- WORK ORDER -
If a line of the entries below includes the word "width", it counts; state the total and nothing further.

- RECORDED DATA -
=-=-=-=-=

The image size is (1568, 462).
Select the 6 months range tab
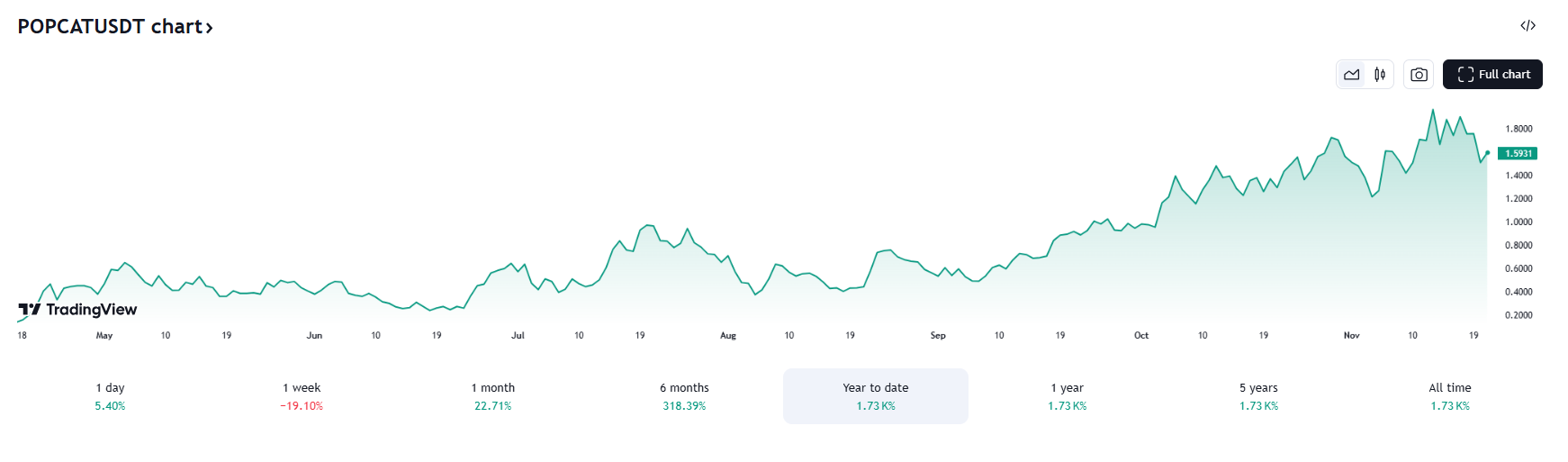[x=684, y=396]
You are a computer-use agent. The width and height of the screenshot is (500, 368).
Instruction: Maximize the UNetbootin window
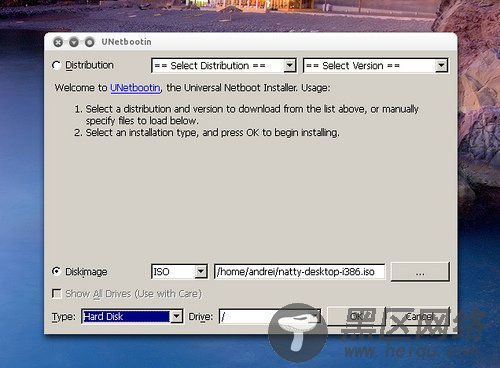(89, 42)
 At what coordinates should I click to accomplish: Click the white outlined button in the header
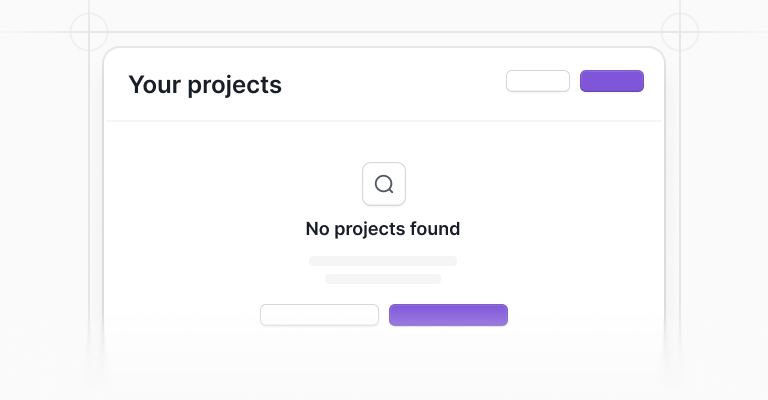click(538, 81)
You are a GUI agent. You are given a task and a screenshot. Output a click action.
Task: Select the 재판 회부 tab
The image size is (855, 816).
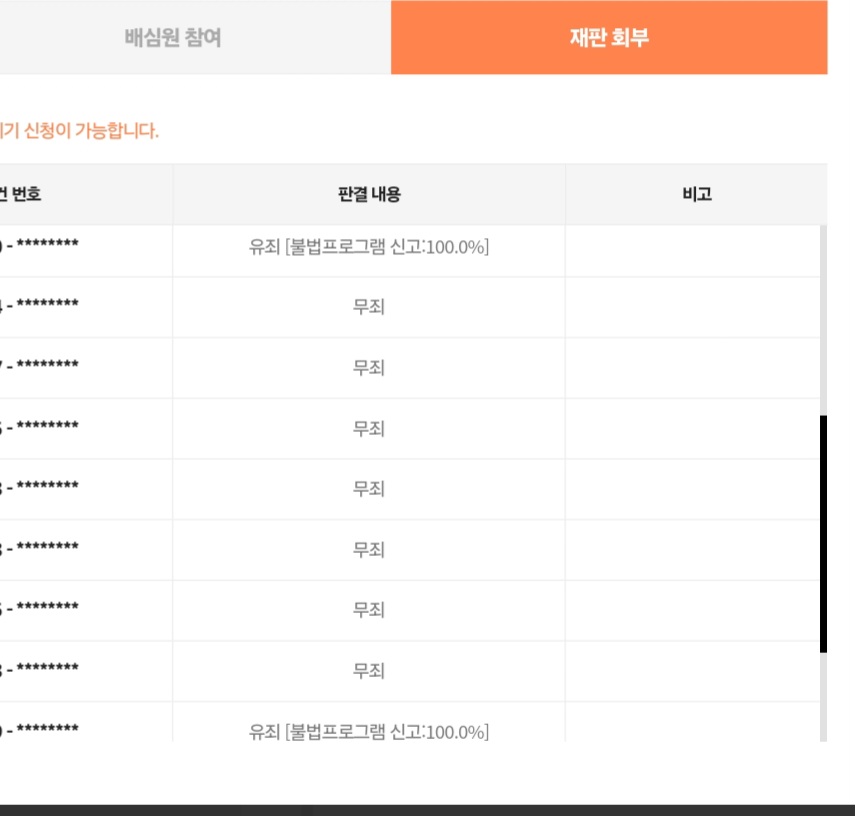coord(609,38)
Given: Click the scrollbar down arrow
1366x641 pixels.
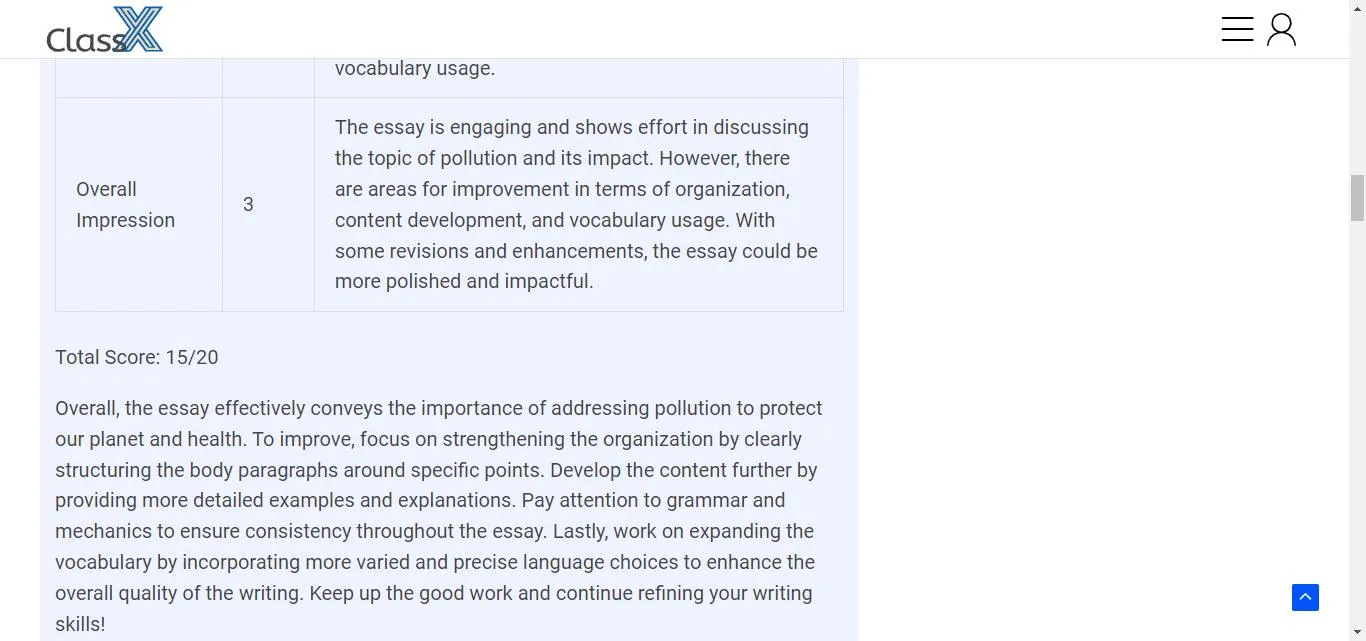Looking at the screenshot, I should 1358,634.
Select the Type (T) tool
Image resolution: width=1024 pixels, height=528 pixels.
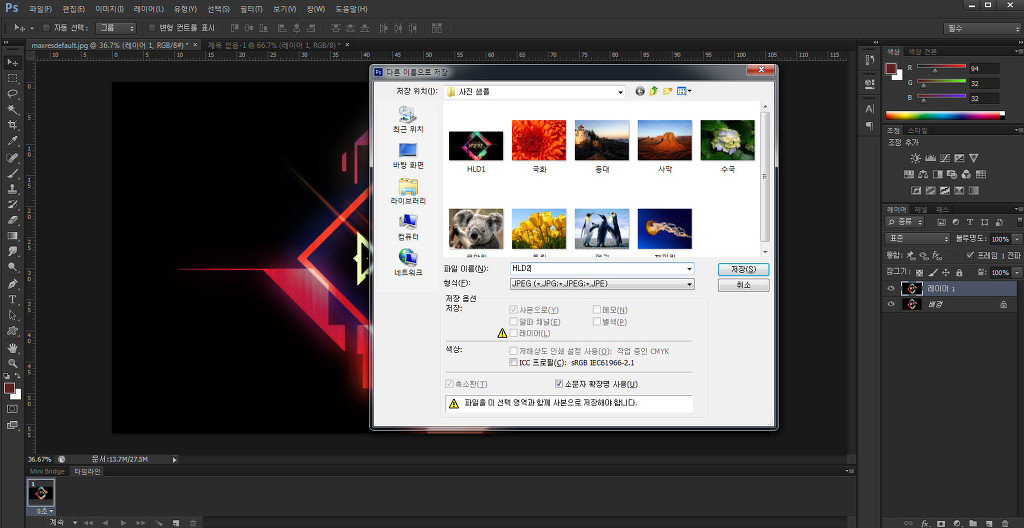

=-=-=-=-=

- EXERCISE OUTPUT -
2